Quant aux statues de l'ancien roi Léopold II, elles ont été recouvertes de peinture rouge sang à Bruxelles, en mémoire des millions de morts et de mutilés au Congo. Une pétition est à l’étude au conseil municipal de Bruxelles pour le déboulonnage de toutes les statues de l'ancien roi des Belges. 

En France un appel a été lancé pour que soit listés au mois de juin toutes les rues, places ou bâtiments portant le nom d’esclavagistes. À commencer par ceux au nom de Jean-Baptiste Colbert, ministre au XVIIe siècle et rédacteur du Code noir qui régissait la vie des esclaves sur le territoire français. 

Ne pas effacer l’Histoire mais pouvoir remettre en question certaines mise à l’honneur, trouver un espace entre suppression et contextualisation, arbitrer ou discuter collectivement, attiser les haines ou les déminer : autant d’enjeux soulevés par ces déboulonnages et plus largement la question mémorielle dans l’espace public. 

Mais la diversité des cas met en garde contre un mouvement global qui obère la complexité et la singularité de chaque situation.
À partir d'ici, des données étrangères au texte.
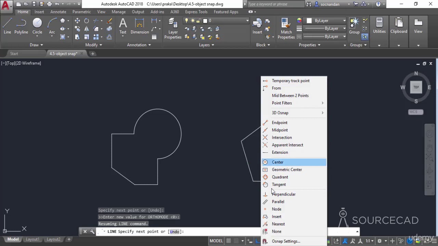
Task: Switch to the Layout1 tab
Action: click(x=33, y=239)
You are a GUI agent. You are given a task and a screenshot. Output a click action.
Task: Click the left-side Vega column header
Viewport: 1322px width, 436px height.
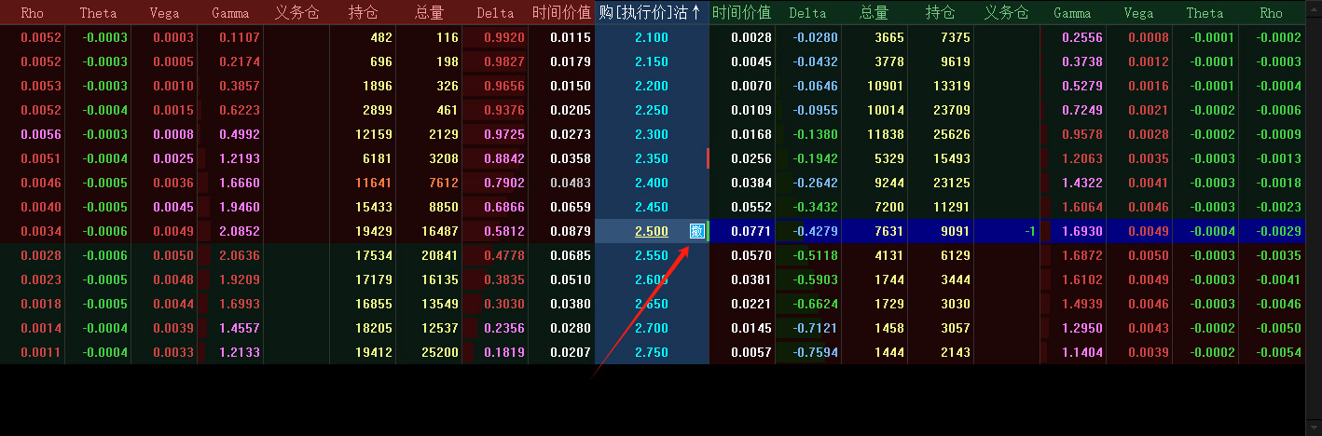click(164, 13)
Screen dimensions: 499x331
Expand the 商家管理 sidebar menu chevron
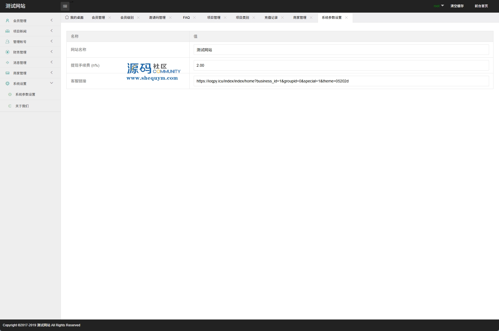(52, 73)
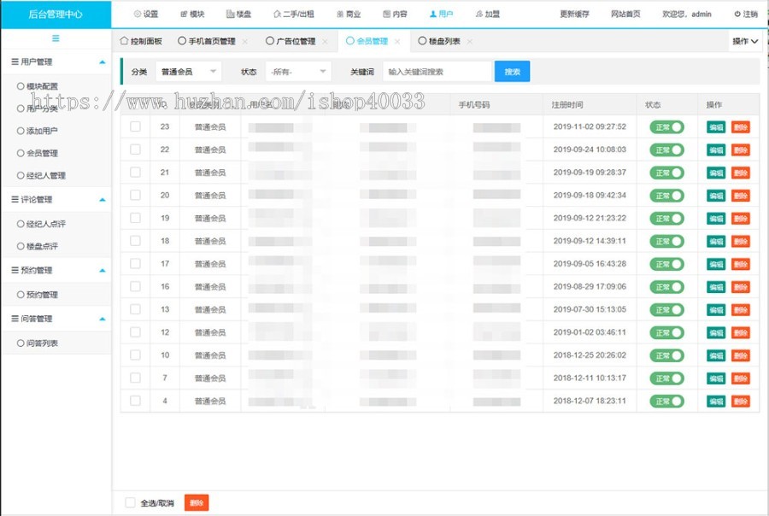Close the 楼盘列表 tab
Image resolution: width=769 pixels, height=516 pixels.
(x=469, y=42)
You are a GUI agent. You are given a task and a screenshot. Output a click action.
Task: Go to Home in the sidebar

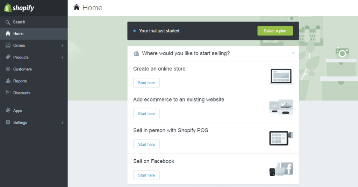click(18, 34)
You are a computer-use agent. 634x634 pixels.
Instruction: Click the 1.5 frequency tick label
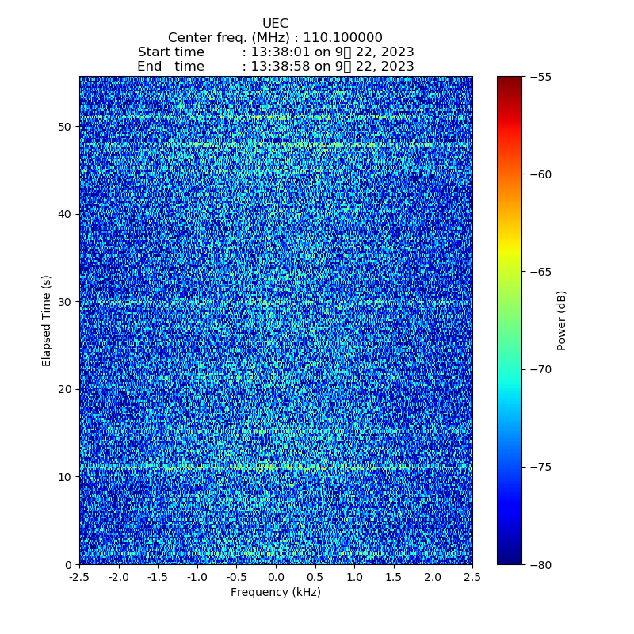pos(393,578)
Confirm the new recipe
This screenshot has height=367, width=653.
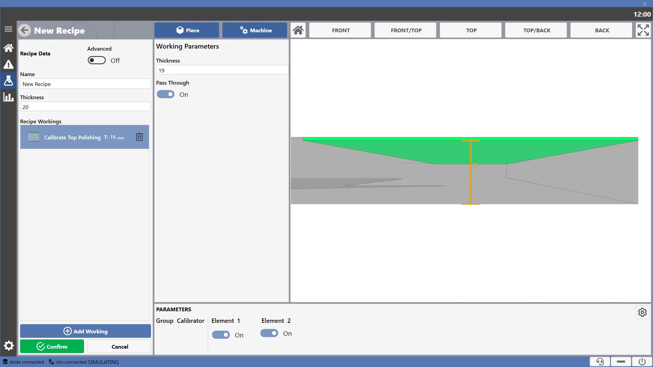click(52, 346)
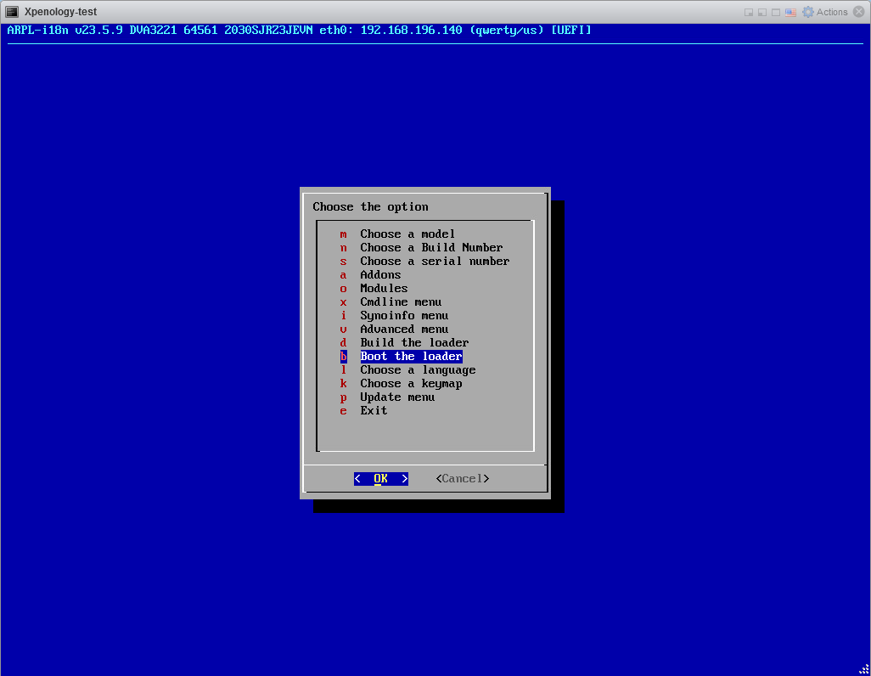Image resolution: width=871 pixels, height=676 pixels.
Task: Select the highlighted "Boot the loader" option
Action: click(411, 356)
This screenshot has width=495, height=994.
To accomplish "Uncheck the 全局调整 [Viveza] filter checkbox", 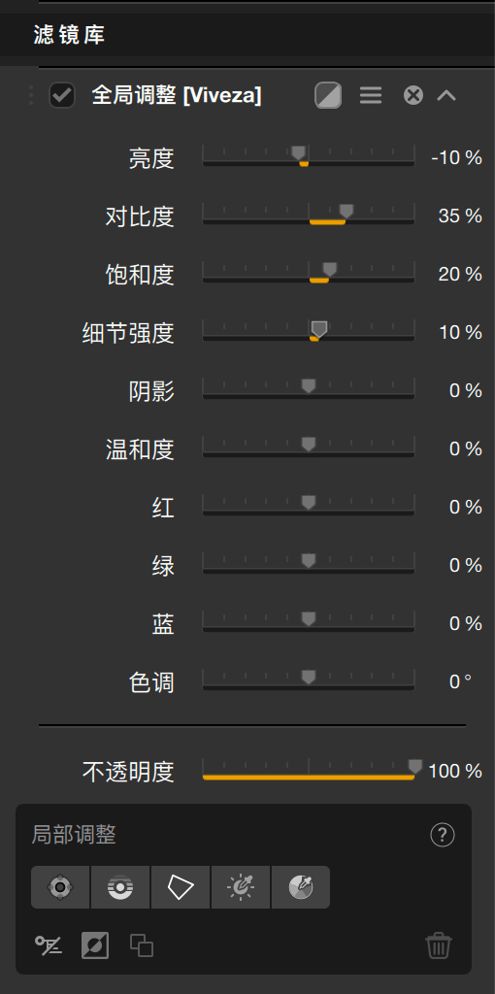I will point(62,96).
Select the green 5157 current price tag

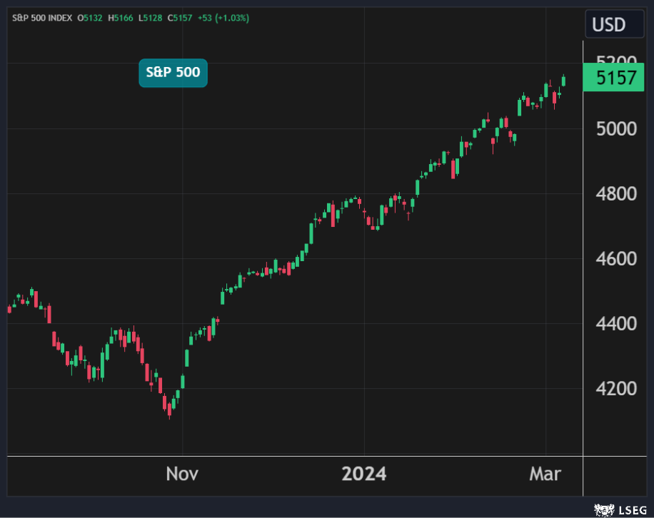[x=615, y=78]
Chacun se faisant le combattant d’une histoire « à sa sauce » mais aussi le chantre d’équivalences toutes faites, au mépris d’une réflexion plus profonde. 

En Martinique, avant que ne se relance les actions de déboulonnage, le 22 mai, journée de commémoration de l’abolition de l’esclavage : deux statues de Victor Schœlcher ont été détruites. Connu pour avoir permis en 1848 la signature du décret abolissant l’esclavage et la traite négrière, Schœlcher est néanmoins accusé par certains groupes d’être un pro-esclavagiste s’étant réapproprié les luttes des insurgés noirs de la première heure… 

Dans un texte « Déboulonné, ce passé que je saurais voir » la politiste et historienne Silyane Larcher, a montré les imbrications plus nuancées de cette séquence historique, et posé plus largement la question de « la patrimonialisation d’une domination subie ». Elle appelle à  « un moment de réflexivité» pour « se disputer courageusement des futurs politiques inexplorés ». C’est cette dispute courageuse, démocratique mais aussi sur mesure, qui ne saurait être déboulonnée.